The DCGM SDK contains these components:

DCGM shared library

The user space shared library,, is the core component of DCGM. This library implements the major underlying functionality and exposes this as a set of C-based APIs. It sits on top of the NVIDIA driver, NVML, and the CUDA Toolkit.

NVIDIA Host Engine

The NVIDIA host engine, nv-hostengine, is a thin wrapper around the DCGM shared library. Its main job is to instantiate the DCGM library as a persistent standalone process, including appropriate management of the monitoring and management activities.


  • DCGM can run as root or non-root. Some DCGM functionality, such as configuration management, are not allowed to be run as non-root.

  • On DGX-2 or HGX-2, nv-hostengine must run as root to enable the Fabric Manager.


The command line interface to DCGM, dcgmi, is a network-capable interface into the NVIDIA host engine. It exposes much of the DCGM functionality in a simple, interactive format. It is intended for users and admins who want to control DCGM, or gather relevant data, without needing to build against the programmatic interfaces. It is not intended for scripting.

Python Bindings

The Python bindings are included with the DCGM package and installed in /usr/local/dcgm/bindings.

Software Development Kit

The DCGM SDK includes examples of how to leverage major DCGM features, alongside API documentation and headers. The SDK includes coverage for both C and Python based APIs, and include examples for using DCGM in both standalone and embedded modes. These are installed in /usr/local/dcgm/sdk_samples.

Modes of Operation

The core DCGM library can be run as a standalone process or be loaded by an agent as a shared library. In both cases it provides roughly the same class of functionality and has the same overall behavior. The choice of mode depends on how it best fits within the user’s existing environment.

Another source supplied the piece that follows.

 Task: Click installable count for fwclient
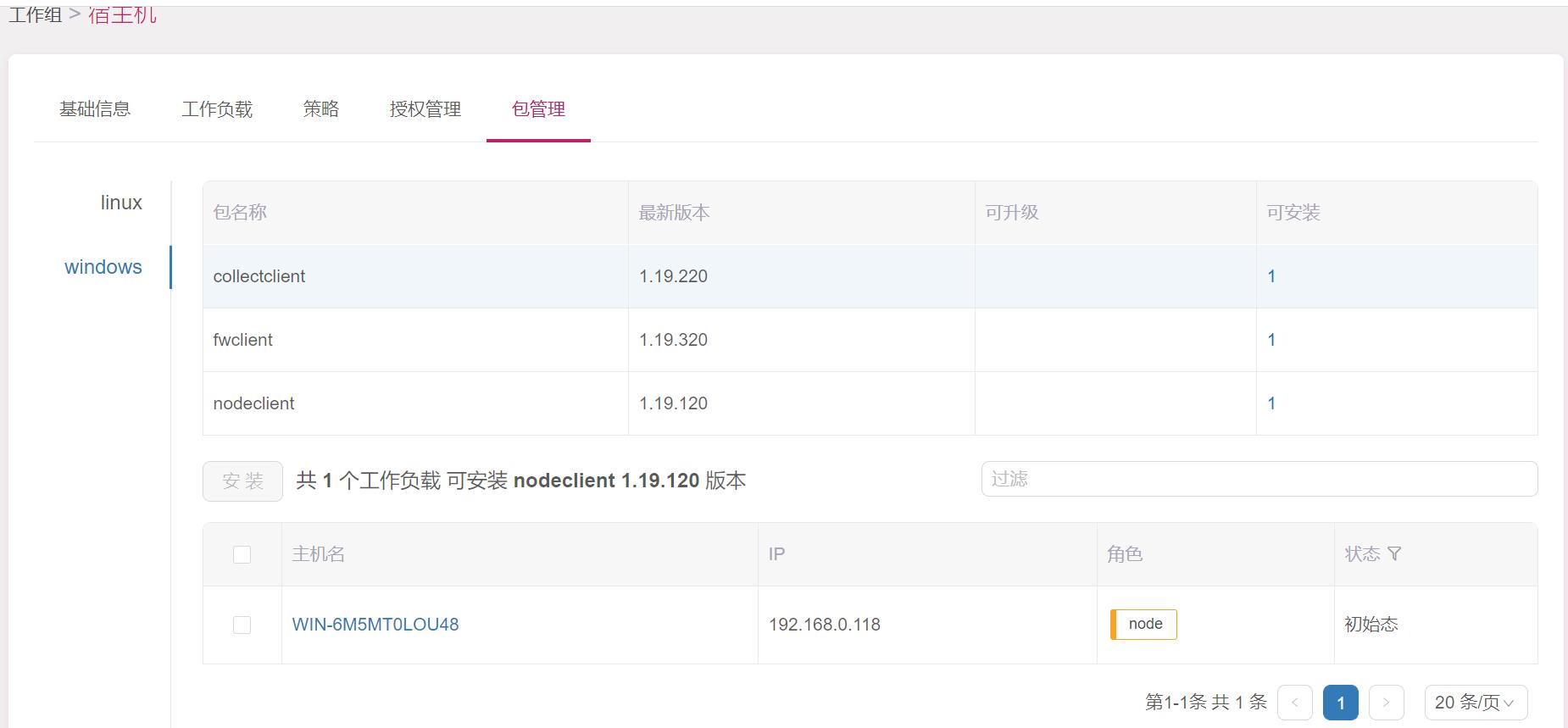click(1271, 340)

In both modes the DCGM library should be run as root. Many features will not work without privileged access to the GPU, including various configuration settings and diagnostics.

Embedded Mode

In this mode the agent is loaded as a shared library. This mode is provided for the following situations:

  • A 3rd-party agent already exists on the node, and

  • Extra jitter associated with an additional autonomous agent needs to be managed

By loading DCGM as a shared library and managing the timing of its activity, 3rd-party agents can control exactly when DCGM is actively using CPU and GPU resources. In this mode the 3rd-party agent should generally load the shared library at system initialization and manage the DCGM infrastructure over the lifetime of the host. Since DCGM is stateful, it is important that the library is maintained over the life of the 3rd-party agent, not invoked in a one-off fashion. In this mode all data gathering loops, management activities, etc. can be explicitly invoked and controlled via library interfaces. A 3rd-party agent may choose, for example, to synchronize DCGM activities across an entire multi-node job in this way.


In this mode it is important that the various DCGM management interfaces be executed by the 3rd-party within the designated frequency ranges, as described in the API definitions. Running too frequently will waste resources with no noticeable gain. Running too infrequently will allow for gaps in monitoring and management coverage.

Working in this mode requires a sequence of setup steps and a management thread within the 3rd-party agent that periodically triggers all necessary DCGM background work. The logic is roughly as follows:

  • On Agent startup

    System or job-level setup, e.g.
    call dcgmGroupCreate() to set up GPU groups
    call dcgmWatchFields() to manage watched metrics
    call dcgmPolicySet() to set policy
  • Periodic Background Tasks (managed)

    Trigger system management behavior, i.e.
    call dcgmUpdateAllFields() to manage metrics
    call dcgmPolicyTrigger() to manage policies
    Gather system data, e.g.
    call dcgmHealthCheck() to check health
    call dcgmGetLatestValues() to get metric updates
  • On Agent shutdown



For a more complete example see the Embedded Mode example in the DCGM SDK

Standalone Mode

In this mode the DCGM agent is embedded in a simple daemon provided by NVIDIA, the NVIDIA Host Engine. This mode is provided for the following situations:

  • DCGM clients prefer to interact with a daemon rather than manage a shared library resource themselves

  • Multiple clients wish to interact with DCGM, rather than a single node agent

  • Users wish to leverage the NVIDIA CLI tool, dcgmi

  • Users of DGX-2 or HGX-2 systems will need to run the Host Engine daemon to configure and monitor the NVSwitches

Generally, NVIDIA prefers this mode of operation, as it provides the most flexibility and lowest maintenance cost to users. In this mode the DCGM library management routines are invoked transparently at default frequencies and with default behaviors, in contrast to the user control provided by the Embedded Mode. Users can either leverage dcgmi tool to interact with the daemon process or load the DCGM library with daemon’s IP address during initialization for programmatic interaction.

The daemon leverages a socket-based interface to speak with external processes, e.g. dcgmi. Users are responsible for configuring the system initialization behavior, post DCGM install, to ensure the daemon is properly executed on startup.


On DGX-2 or HGX-2 systems, nv-hostengine is automatically started at system boot time, so that the Fabric Manager can configure and monitor the NVSwitches.

Static Library

A statically-linked stub version of the DCGM library has been included for the purposes of being able to remove an explicit dependency on the DCGM shared library. This library provides wrappers to the DCGM symbols and uses dlopen() to dynamically access If the shared library is not installed, or cannot be found in the LD_LIBRARY_PATH, an error code is returned. When linking against this library libdl must be included in the compile line which is typically done using:

$ gcc foo.c -o foo -ldcgm_stub -ldl